Carbon Footprint of Surgical Care in an Indian Tertiary Hospital: A Boundary-Defined Scope 1–3 Analysis
摘要
Healthcare delivery contributes substantially to greenhouse gas emissions, with operating rooms representing one of the most energy- and resource-intensive hospital environments. There isn’t much information about surgical carbon emissions from countries with low and middle incomes. This study aimed to estimate the carbon footprint of a tertiary-care surgical suite in India within a predefined measurement boundary and to identify major contributors to perioperative greenhouse gas emissions. A prospective observational assessment was conducted over one year in a highvolume surgical suite of hospital. The Greenhouse Gas Protocol was used to measure emissions in three areas: direct emissions from anesthetic gases, indirect emissions from energy use, and indirect emissions from surgical waste. We used calibrated power analysis to assess electricity use, gravimetrically to measure anesthetic gas use, and systematic weighing and segregation to check waste streams. The total annual carbon footprint of the surgical suite was approximately 1.47 million kilograms of carbon dioxide equivalent. Almost 98% of all emissions came from anesthetic gases, with nitrous oxide and desflurane being the main ones.

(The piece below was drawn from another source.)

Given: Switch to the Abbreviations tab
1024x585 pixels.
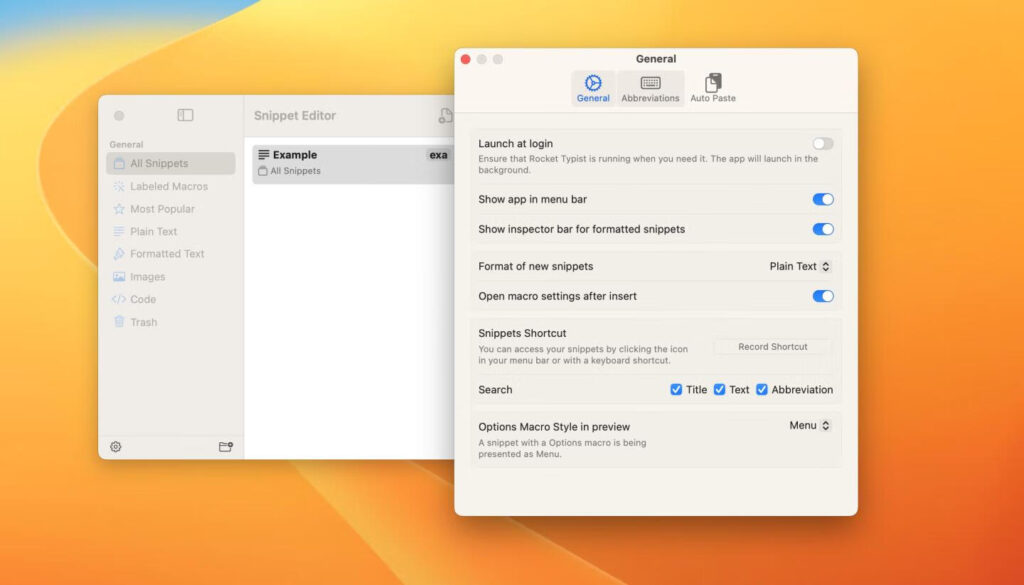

Electricity use and surgical waste each made up around 1% of the total, with measured AHU/local ventilation electricity and plastic garbage being the biggest parts of both groups. Volatile anesthetic gases were dominant source of surgical carbon emissions. Targeted modifications in anesthetic practices offer the opportunity for immediate emission reduction, supported by complementary improvements in energy efficiency and waste management. This research offers a reproducible methodology for enduring surgical audits in healthcare systems with limited resources and replicable framework for surgical carbon auditing in resource-constrained settings.